This repository contains an R package for creating polygenic risk scores from rare variants using RICE. Specifically, this package creates a polygenic risk score using RICE-RV (as denoted in the manuscript) with significant rare variant sets and their burden scores extracted from an AGDS file. A detailed example of this is provided in the vignette. Note, if an individual has burden scores from a source other than an AGDS file, a rare variant PRS following the RICE-RV steps can still be created by starting at the Penalized Regression step in the vignette.
RICE can be viewed as an extension to STAARpipeline. We suggest users familiarized with STAARpipeline and it's tutorial before constructing rare variant PRSs using RICE.
R (recommended version >= 4.0.0)
RICE imports R packages Rcpp, SCANG, dplyr, SeqArray, SeqVarTools, GenomicFeatures, TxDb.Hsapiens.UCSC.hg38.knownGene, GMMAT, GENESIS, Matrix, methods, caret, glmnet, SuperLearner, STAAR, and STAARpipeline. These dependencies should be installed before installing RICE.
library(devtools)
devtools::install_github("jwilliams10/RICE")Please see the RICE user manual for detailed usage of RICE package.

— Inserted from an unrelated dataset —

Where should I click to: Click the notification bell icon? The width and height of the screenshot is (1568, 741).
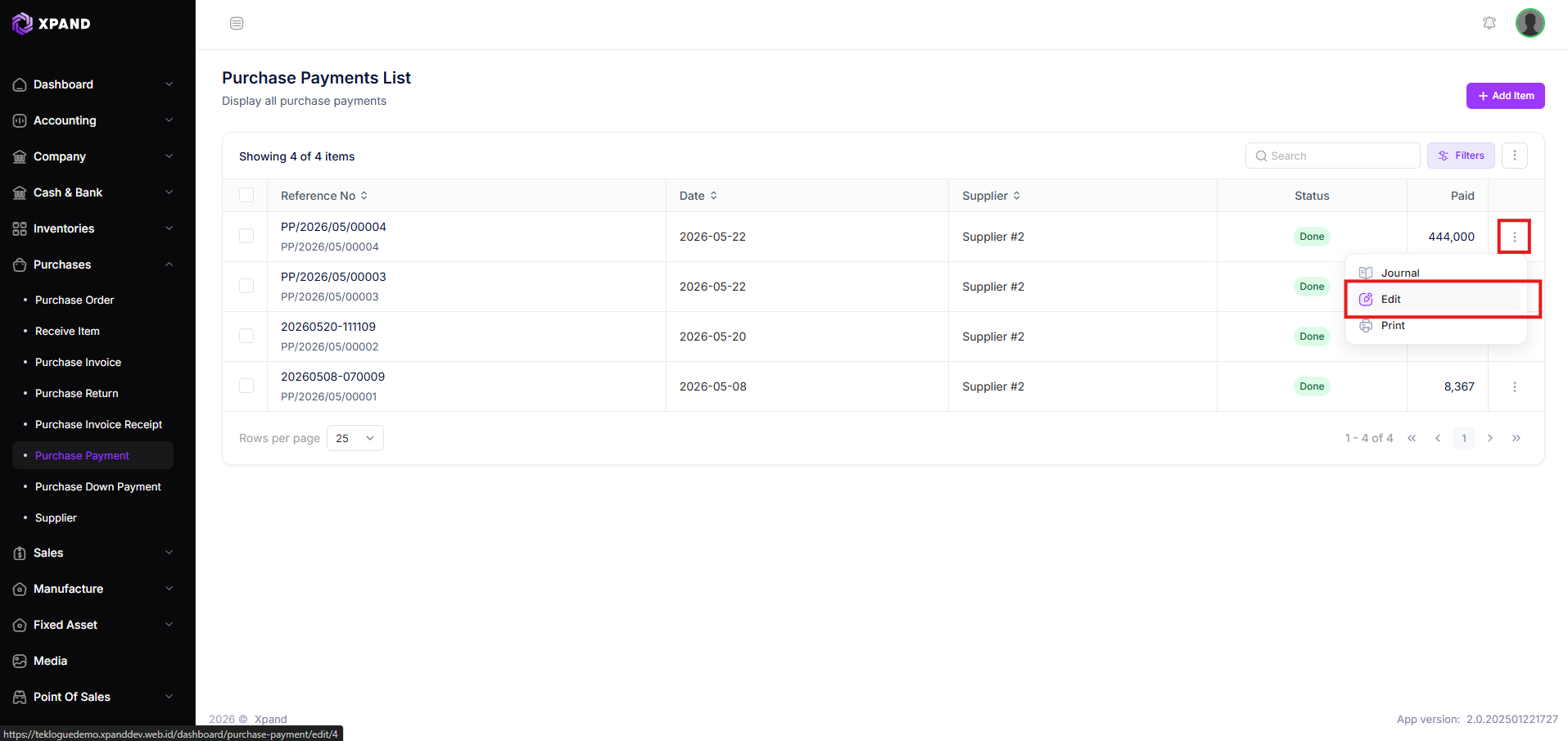(x=1489, y=23)
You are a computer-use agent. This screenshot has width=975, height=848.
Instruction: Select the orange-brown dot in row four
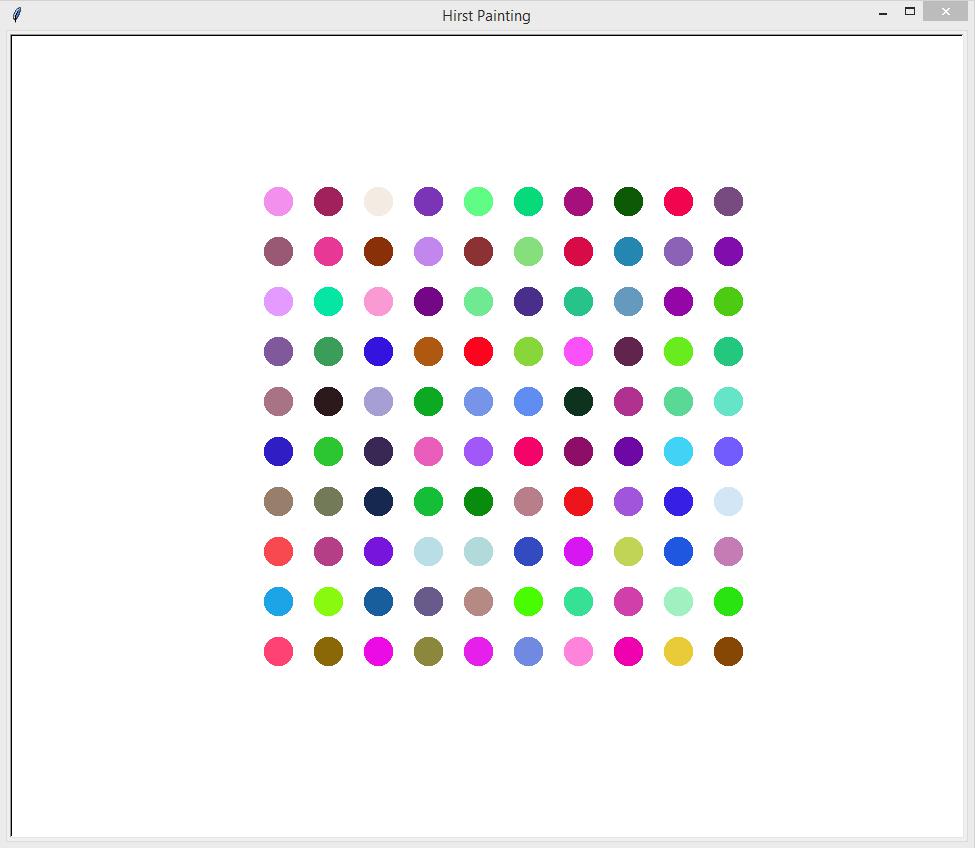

An uncompiled vignette and a compiled vignette is available that showcases how to create a rare variant PRS with part of chromosome 22 for 1000 Genome data. Data for the example in the vignette is downloadable through Harvard Dataverse.
Please direct any problems or questions to Jacob Williams jacob.williams@nih.gov.
If you use RICE in your work, please cite:
Jacob Williams*, Tony Chen, Xing Hua, Wendy Wong, Kai Yu, Peter Kraft, Xihao Li*, & Haoyu Zhang*. (2024). Integrating Common and Rare Variants Improves Polygenic Risk Prediction Across Diverse Populations. medRxiv. DOI: 2024.11.05.24316779
This software is licensed under GPLv3.